While Lake Shawtee will eventually be home to a lake, the Iowa Department of Natural Resources is managing it as a grassland and, with help from the Fremont-Mills Pheasants Forever chapter, is working to improve pheasants and quail numbers.
The partnership with Pheasants Forever has resulted in improving quail habitat along field edges and plum thickets to increase survival. The technique is to cut and leave trees and brush along row crop field edges. The area is allowed to grow up with seed-producing annual weeds. Weeds provide quail food and additional cover right in the brush.
Grass growing among plum thickets is sprayed to allow the area to come up in weeds with the similar food and cover goal.

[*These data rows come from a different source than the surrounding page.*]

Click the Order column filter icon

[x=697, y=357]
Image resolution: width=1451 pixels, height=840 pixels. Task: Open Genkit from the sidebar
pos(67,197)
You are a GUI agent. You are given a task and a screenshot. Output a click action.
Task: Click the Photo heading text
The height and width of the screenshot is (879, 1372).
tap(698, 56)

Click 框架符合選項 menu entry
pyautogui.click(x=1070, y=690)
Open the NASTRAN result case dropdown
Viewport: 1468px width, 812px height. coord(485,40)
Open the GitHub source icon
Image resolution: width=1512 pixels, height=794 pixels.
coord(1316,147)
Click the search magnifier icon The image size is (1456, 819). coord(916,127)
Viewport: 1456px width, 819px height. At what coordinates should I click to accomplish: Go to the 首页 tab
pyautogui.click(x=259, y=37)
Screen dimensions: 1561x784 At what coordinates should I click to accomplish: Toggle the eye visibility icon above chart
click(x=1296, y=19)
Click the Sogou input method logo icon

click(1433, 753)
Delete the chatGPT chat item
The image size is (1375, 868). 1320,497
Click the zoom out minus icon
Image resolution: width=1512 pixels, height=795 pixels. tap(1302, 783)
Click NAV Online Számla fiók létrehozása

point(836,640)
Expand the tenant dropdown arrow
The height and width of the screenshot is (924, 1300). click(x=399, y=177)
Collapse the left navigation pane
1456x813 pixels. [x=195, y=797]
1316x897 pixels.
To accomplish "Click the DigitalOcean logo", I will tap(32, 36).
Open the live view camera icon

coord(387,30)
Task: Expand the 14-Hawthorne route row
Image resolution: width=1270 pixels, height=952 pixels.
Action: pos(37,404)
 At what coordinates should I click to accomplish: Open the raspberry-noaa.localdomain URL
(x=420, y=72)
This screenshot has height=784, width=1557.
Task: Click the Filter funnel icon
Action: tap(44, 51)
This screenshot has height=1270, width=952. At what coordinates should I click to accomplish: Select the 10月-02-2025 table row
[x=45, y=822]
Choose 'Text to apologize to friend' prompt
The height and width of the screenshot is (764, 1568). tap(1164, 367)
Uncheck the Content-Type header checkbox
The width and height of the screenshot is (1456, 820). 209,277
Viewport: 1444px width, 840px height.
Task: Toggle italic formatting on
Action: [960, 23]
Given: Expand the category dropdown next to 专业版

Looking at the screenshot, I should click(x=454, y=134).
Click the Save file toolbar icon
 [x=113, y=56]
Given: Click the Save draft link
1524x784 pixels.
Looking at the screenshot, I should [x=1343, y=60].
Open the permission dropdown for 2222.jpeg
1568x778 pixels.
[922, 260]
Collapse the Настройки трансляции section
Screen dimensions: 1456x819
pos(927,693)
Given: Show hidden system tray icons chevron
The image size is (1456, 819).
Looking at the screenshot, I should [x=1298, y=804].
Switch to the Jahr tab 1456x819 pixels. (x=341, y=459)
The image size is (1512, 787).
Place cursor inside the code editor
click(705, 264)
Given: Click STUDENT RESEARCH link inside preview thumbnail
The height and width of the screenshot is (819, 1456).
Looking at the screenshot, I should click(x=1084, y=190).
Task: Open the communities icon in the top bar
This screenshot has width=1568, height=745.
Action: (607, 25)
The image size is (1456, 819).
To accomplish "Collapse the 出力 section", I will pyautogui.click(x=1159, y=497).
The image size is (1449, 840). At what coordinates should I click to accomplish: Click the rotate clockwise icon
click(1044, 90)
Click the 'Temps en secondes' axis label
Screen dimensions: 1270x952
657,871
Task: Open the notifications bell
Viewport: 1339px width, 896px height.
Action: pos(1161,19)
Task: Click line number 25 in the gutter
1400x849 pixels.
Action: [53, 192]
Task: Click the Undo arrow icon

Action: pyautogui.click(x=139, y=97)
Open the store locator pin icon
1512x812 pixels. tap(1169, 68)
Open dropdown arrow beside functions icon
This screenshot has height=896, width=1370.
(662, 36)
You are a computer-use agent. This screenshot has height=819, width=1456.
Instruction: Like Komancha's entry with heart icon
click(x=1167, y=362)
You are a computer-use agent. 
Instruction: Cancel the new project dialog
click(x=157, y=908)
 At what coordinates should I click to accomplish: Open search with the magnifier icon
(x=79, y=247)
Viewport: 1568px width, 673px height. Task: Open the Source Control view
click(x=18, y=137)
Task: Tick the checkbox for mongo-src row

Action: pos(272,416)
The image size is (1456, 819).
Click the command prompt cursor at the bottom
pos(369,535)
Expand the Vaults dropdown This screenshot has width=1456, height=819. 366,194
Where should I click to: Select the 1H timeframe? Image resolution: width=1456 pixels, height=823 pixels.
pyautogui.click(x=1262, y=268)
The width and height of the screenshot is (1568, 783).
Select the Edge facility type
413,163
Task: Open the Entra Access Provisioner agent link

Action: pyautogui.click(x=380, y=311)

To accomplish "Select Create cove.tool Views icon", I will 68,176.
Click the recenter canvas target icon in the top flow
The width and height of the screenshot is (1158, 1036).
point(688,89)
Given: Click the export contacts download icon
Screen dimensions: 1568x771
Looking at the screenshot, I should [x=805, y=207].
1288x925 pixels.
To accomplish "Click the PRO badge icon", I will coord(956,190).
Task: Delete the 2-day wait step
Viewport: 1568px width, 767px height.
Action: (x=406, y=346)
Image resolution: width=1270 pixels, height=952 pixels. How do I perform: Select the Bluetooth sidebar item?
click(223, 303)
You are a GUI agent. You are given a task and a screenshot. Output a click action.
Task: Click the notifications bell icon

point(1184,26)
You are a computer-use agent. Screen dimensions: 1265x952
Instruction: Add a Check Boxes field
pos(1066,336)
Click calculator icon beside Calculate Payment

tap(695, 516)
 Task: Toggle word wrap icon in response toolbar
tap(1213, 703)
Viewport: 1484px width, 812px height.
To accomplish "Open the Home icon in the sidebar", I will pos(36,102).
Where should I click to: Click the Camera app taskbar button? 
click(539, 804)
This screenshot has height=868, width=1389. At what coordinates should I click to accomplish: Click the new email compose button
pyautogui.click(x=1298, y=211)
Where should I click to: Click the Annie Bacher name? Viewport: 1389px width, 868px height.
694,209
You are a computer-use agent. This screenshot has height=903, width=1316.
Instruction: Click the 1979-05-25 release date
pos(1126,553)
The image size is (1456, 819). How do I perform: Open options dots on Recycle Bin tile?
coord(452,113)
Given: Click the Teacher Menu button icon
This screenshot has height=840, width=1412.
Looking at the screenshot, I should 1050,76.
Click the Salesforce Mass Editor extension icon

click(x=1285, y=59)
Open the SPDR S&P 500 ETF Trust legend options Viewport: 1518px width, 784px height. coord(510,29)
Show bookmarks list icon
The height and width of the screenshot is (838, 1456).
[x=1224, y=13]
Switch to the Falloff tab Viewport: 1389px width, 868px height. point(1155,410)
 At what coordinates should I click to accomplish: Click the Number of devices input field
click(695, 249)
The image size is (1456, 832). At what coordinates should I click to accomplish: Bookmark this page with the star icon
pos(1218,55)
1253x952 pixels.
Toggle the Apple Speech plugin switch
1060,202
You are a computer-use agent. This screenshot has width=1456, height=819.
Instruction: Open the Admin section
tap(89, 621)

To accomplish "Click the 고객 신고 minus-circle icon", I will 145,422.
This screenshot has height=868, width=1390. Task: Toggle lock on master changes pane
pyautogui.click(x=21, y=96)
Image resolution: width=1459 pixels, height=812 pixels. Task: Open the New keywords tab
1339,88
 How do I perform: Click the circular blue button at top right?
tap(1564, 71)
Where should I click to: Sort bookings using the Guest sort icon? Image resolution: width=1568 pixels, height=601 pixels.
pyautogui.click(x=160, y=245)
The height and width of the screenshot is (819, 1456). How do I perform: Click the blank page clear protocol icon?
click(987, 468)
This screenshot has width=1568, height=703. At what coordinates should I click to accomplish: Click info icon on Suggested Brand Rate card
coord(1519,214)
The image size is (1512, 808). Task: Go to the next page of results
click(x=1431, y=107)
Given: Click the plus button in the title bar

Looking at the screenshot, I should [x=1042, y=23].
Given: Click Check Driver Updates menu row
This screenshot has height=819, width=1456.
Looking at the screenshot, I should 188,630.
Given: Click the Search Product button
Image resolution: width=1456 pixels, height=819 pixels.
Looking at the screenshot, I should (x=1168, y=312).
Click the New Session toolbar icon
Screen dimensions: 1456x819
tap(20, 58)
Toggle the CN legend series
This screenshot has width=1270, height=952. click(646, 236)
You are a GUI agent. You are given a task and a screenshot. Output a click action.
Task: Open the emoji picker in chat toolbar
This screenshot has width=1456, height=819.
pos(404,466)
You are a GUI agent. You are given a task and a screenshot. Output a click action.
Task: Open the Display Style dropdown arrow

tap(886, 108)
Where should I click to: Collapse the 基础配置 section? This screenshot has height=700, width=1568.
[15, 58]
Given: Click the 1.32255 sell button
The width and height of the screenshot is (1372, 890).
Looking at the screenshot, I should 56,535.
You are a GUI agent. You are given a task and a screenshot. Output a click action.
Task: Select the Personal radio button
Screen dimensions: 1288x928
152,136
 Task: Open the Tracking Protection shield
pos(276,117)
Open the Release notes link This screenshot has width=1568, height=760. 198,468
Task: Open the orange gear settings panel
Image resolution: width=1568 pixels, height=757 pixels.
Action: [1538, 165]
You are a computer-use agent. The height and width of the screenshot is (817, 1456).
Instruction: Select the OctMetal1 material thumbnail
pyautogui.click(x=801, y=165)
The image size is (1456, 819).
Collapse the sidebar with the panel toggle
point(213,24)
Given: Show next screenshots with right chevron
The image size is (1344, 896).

With a significant focus on managing for northern bobwhites, Lake Shawtee is one of 23 National Bobwhite Conservation Initiative focus areas in the nation. Wildlife biologist Matt Dollison, and the technicians at the Nishnabotna Wildlife Unit, conduct quail and pheasant call surveys from specific locations at specific times and the results can be compared to all of the other focus areas that follow the same survey protocols.
While most hunters come from surrounding counties, Lake Shawtee does host a few hunters from the Des Moines area, and from Mississippi, Georgia and South Carolina who likely found Lake Shawtee from its participation in the quail initiative. Lake Shawtee likely isn’t the only destination for hunters, as Fremont County has more than 16,000 acres of land open to public hunting and neighboring Mills County has nearly 6,000 acres.
“Use on the area has picked up beyond the first two weekends, extending longer into the season,” Dollison said. “While we don’t have the pheasant numbers that northcentral Iowa has, our pheasant numbers have increased steadily since we started the counts in 2014, and we have quail, who’s numbers have almost doubled in that same time.”
Imogene, Iowa, Pop. 42
Just four miles northwest of Lake Shawtee is the town of Imogene, home of Emerald Isle restaurant.
“When I first purchased the bar, I thought there was almost zero pheasant hunting in the area,” said owner Kevin Olson who purchased the bar nine years ago and has been serving hungry patrons his signature breaded pork tenderloin ever since.
But over time, he has seen his customer base wearing blaze orange grow. A significant portion of Emerald Isle’s business comes from snow goose, pheasant, duck and quail hunters and Olson has come to recognize three sets of hunters who return each fall.
“They’ve become regulars, just once a year regulars,” Olson said. “Its dollars you see come, that wouldn’t be here otherwise.”
This fall, Emerald Isle will hold its first longest pheasant tail feather contest. Hunters planning to stop in should know Emerald Isle is off the grid, as cell service is limited and they don’t take debit or credit cards.